Exercise aim: Lines in the listing under this task are to be copied exactly.

Information given:
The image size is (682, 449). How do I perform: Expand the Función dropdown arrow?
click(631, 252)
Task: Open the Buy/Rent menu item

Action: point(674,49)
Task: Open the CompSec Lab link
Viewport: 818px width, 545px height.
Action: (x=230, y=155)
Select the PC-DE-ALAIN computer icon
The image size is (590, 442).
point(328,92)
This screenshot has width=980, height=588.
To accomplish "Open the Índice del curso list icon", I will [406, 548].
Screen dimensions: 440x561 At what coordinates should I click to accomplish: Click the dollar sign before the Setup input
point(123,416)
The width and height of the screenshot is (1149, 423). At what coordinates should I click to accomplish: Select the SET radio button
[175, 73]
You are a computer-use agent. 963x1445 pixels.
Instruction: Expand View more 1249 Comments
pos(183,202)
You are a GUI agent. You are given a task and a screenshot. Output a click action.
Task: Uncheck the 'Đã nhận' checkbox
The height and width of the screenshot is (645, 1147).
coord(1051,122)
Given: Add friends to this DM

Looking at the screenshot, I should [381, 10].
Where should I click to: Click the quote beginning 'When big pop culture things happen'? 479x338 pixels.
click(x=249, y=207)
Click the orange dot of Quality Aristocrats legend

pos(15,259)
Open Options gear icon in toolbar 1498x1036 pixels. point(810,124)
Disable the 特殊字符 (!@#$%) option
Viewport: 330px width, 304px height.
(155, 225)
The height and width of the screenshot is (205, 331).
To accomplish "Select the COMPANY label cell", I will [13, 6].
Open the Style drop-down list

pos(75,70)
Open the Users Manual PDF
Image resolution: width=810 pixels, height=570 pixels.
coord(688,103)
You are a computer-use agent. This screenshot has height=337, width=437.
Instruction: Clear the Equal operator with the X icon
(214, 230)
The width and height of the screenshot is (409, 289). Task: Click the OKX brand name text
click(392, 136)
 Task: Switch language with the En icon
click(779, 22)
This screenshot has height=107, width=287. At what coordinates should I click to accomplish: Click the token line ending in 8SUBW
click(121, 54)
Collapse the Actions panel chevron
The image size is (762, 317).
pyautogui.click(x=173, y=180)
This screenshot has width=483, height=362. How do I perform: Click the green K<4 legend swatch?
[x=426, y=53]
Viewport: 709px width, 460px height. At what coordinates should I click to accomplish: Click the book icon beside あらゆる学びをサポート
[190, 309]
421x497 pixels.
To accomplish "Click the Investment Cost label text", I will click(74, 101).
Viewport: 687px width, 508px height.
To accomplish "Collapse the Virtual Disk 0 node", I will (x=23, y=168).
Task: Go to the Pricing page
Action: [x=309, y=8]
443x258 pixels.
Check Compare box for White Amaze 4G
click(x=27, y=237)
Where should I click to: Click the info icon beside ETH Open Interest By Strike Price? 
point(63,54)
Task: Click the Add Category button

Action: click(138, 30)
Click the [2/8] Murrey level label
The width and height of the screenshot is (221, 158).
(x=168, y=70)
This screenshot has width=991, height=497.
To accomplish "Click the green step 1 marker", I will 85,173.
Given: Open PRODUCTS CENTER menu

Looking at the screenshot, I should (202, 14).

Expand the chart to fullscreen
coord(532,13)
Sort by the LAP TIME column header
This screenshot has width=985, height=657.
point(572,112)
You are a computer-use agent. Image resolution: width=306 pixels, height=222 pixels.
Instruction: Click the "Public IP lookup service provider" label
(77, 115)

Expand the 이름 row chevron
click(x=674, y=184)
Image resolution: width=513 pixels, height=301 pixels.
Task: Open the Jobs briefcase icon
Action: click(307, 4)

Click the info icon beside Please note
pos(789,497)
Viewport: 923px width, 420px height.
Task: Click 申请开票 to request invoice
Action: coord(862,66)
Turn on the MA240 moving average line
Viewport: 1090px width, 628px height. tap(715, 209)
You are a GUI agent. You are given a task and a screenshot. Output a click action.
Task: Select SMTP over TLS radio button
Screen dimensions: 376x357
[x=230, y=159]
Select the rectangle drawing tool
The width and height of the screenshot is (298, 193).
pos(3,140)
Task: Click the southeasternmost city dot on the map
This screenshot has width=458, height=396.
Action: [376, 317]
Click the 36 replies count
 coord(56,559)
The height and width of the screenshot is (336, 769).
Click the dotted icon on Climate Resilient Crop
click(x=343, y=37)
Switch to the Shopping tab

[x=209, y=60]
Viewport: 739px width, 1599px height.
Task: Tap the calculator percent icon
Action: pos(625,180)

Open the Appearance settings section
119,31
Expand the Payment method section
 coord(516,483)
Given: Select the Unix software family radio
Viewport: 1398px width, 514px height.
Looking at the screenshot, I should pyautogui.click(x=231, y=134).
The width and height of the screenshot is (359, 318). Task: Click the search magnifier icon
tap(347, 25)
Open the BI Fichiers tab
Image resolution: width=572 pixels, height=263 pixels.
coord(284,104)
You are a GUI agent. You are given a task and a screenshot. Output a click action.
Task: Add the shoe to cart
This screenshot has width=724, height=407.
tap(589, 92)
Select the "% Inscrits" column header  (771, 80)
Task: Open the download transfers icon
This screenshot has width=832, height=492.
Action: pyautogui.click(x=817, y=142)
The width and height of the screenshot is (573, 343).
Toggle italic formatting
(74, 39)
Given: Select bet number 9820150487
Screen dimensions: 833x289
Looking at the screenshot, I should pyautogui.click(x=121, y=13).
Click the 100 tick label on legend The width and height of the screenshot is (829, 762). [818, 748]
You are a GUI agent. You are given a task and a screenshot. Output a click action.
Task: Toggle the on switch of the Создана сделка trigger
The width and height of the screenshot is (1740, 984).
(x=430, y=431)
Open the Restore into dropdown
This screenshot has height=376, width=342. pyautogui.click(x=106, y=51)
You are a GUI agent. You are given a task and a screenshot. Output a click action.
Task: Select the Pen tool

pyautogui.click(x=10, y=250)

Solution for this exercise:
The image size is (682, 449). How do I perform: Expand the Función dropdown arrow?
click(631, 252)
Task: Open the Buy/Rent menu item

Action: point(674,49)
Task: Open the CompSec Lab link
Viewport: 818px width, 545px height.
Action: (x=230, y=155)
Select the PC-DE-ALAIN computer icon
The image size is (590, 442).
point(328,92)
This screenshot has width=980, height=588.
To accomplish "Open the Índice del curso list icon", I will [406, 548].
Screen dimensions: 440x561 At what coordinates should I click to accomplish: Click the dollar sign before the Setup input
point(123,416)
The width and height of the screenshot is (1149, 423). At what coordinates should I click to accomplish: Select the SET radio button
[175, 73]
You are a computer-use agent. 963x1445 pixels.
Instruction: Expand View more 1249 Comments
pos(183,202)
You are a GUI agent. You are given a task and a screenshot. Output a click action.
Task: Uncheck the 'Đã nhận' checkbox
The height and width of the screenshot is (645, 1147).
coord(1051,122)
Given: Add friends to this DM

Looking at the screenshot, I should [381, 10].
Where should I click to: Click the quote beginning 'When big pop culture things happen'? 479x338 pixels.
click(x=249, y=207)
Click the orange dot of Quality Aristocrats legend

pos(15,259)
Open Options gear icon in toolbar 1498x1036 pixels. point(810,124)
Disable the 特殊字符 (!@#$%) option
Viewport: 330px width, 304px height.
(155, 225)
The height and width of the screenshot is (205, 331).
To accomplish "Select the COMPANY label cell", I will [13, 6].
Open the Style drop-down list

pos(75,70)
Open the Users Manual PDF
Image resolution: width=810 pixels, height=570 pixels.
coord(688,103)
You are a computer-use agent. This screenshot has height=337, width=437.
Instruction: Clear the Equal operator with the X icon
(214, 230)
The width and height of the screenshot is (409, 289). Task: Click the OKX brand name text
click(392, 136)
 Task: Switch language with the En icon
click(779, 22)
This screenshot has height=107, width=287. At what coordinates should I click to accomplish: Click the token line ending in 8SUBW
click(121, 54)
Collapse the Actions panel chevron
The image size is (762, 317).
pyautogui.click(x=173, y=180)
This screenshot has width=483, height=362. How do I perform: Click the green K<4 legend swatch?
[x=426, y=53]
Viewport: 709px width, 460px height. At what coordinates should I click to accomplish: Click the book icon beside あらゆる学びをサポート
[190, 309]
421x497 pixels.
To accomplish "Click the Investment Cost label text", I will click(74, 101).
Viewport: 687px width, 508px height.
To accomplish "Collapse the Virtual Disk 0 node", I will (x=23, y=168).
Task: Go to the Pricing page
Action: [x=309, y=8]
443x258 pixels.
Check Compare box for White Amaze 4G
click(x=27, y=237)
Where should I click to: Click the info icon beside ETH Open Interest By Strike Price? 
point(63,54)
Task: Click the Add Category button

Action: click(138, 30)
Click the [2/8] Murrey level label
The width and height of the screenshot is (221, 158).
(x=168, y=70)
This screenshot has width=991, height=497.
To accomplish "Click the green step 1 marker", I will 85,173.
Given: Open PRODUCTS CENTER menu

Looking at the screenshot, I should (202, 14).

Expand the chart to fullscreen
coord(532,13)
Sort by the LAP TIME column header
This screenshot has width=985, height=657.
point(572,112)
You are a computer-use agent. Image resolution: width=306 pixels, height=222 pixels.
Instruction: Click the "Public IP lookup service provider" label
(77, 115)

Expand the 이름 row chevron
click(x=674, y=184)
Image resolution: width=513 pixels, height=301 pixels.
Task: Open the Jobs briefcase icon
Action: click(307, 4)

Click the info icon beside Please note
pos(789,497)
Viewport: 923px width, 420px height.
Task: Click 申请开票 to request invoice
Action: coord(862,66)
Turn on the MA240 moving average line
Viewport: 1090px width, 628px height. tap(715, 209)
You are a GUI agent. You are given a task and a screenshot. Output a click action.
Task: Select SMTP over TLS radio button
Screen dimensions: 376x357
[x=230, y=159]
Select the rectangle drawing tool
The width and height of the screenshot is (298, 193).
pos(3,140)
Task: Click the southeasternmost city dot on the map
This screenshot has width=458, height=396.
Action: [376, 317]
Click the 36 replies count
 coord(56,559)
The height and width of the screenshot is (336, 769).
Click the dotted icon on Climate Resilient Crop
click(x=343, y=37)
Switch to the Shopping tab

[x=209, y=60]
Viewport: 739px width, 1599px height.
Task: Tap the calculator percent icon
Action: pos(625,180)

Open the Appearance settings section
119,31
Expand the Payment method section
 coord(516,483)
Given: Select the Unix software family radio
Viewport: 1398px width, 514px height.
Looking at the screenshot, I should pyautogui.click(x=231, y=134).
The width and height of the screenshot is (359, 318). Task: Click the search magnifier icon
tap(347, 25)
Open the BI Fichiers tab
Image resolution: width=572 pixels, height=263 pixels.
coord(284,104)
You are a GUI agent. You are given a task and a screenshot. Output a click action.
Task: Add the shoe to cart
This screenshot has width=724, height=407.
tap(589, 92)
Select the "% Inscrits" column header  (771, 80)
Task: Open the download transfers icon
This screenshot has width=832, height=492.
Action: pyautogui.click(x=817, y=142)
The width and height of the screenshot is (573, 343).
Toggle italic formatting
(74, 39)
Given: Select bet number 9820150487
Screen dimensions: 833x289
Looking at the screenshot, I should pyautogui.click(x=121, y=13).
Click the 100 tick label on legend The width and height of the screenshot is (829, 762). [818, 748]
You are a GUI agent. You are given a task and a screenshot. Output a click action.
Task: Toggle the on switch of the Создана сделка trigger
The width and height of the screenshot is (1740, 984).
(x=430, y=431)
Open the Restore into dropdown
This screenshot has height=376, width=342. pyautogui.click(x=106, y=51)
You are a GUI agent. You are given a task and a screenshot. Output a click action.
Task: Select the Pen tool

pyautogui.click(x=10, y=250)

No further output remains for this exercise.